◆ Exercise:
Within the lines below, the span from the line with "You are a GUI" to the line with "Given: Open the hamburger navigation menu", both ends included, is to be reproduced exactly, with pictures omitted.
Listed entries Start Marker
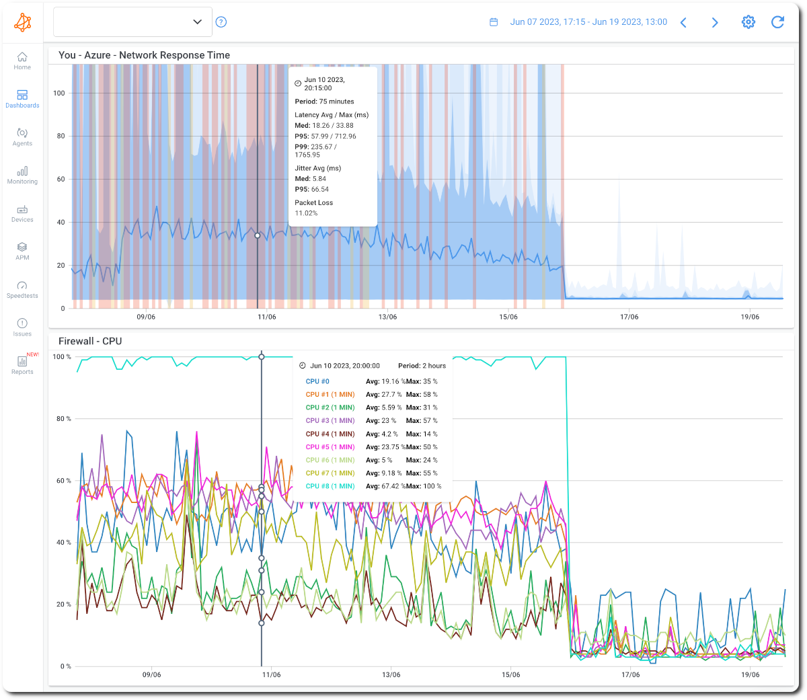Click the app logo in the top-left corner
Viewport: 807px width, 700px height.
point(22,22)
Listed entries End Marker
Listed entries Start Marker
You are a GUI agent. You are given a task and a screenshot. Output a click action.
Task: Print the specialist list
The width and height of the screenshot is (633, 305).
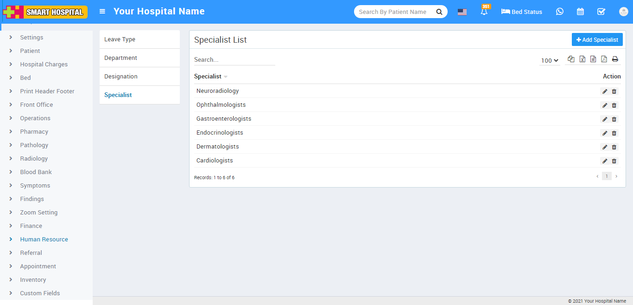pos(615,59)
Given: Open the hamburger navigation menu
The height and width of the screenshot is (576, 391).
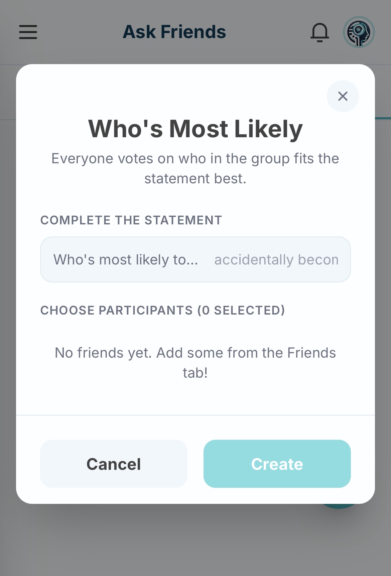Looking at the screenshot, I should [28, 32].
Listed entries End Marker
Listed entries Start Marker
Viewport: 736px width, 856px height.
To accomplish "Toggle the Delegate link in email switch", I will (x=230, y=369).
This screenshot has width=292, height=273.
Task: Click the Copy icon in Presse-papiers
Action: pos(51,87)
Listed entries End Marker
◆ Task result:
You are a GUI agent. You are given a task and a screenshot. Output a click action.
Task: Print the specialist list
The width and height of the screenshot is (633, 305).
pos(615,59)
Given: Open the hamburger navigation menu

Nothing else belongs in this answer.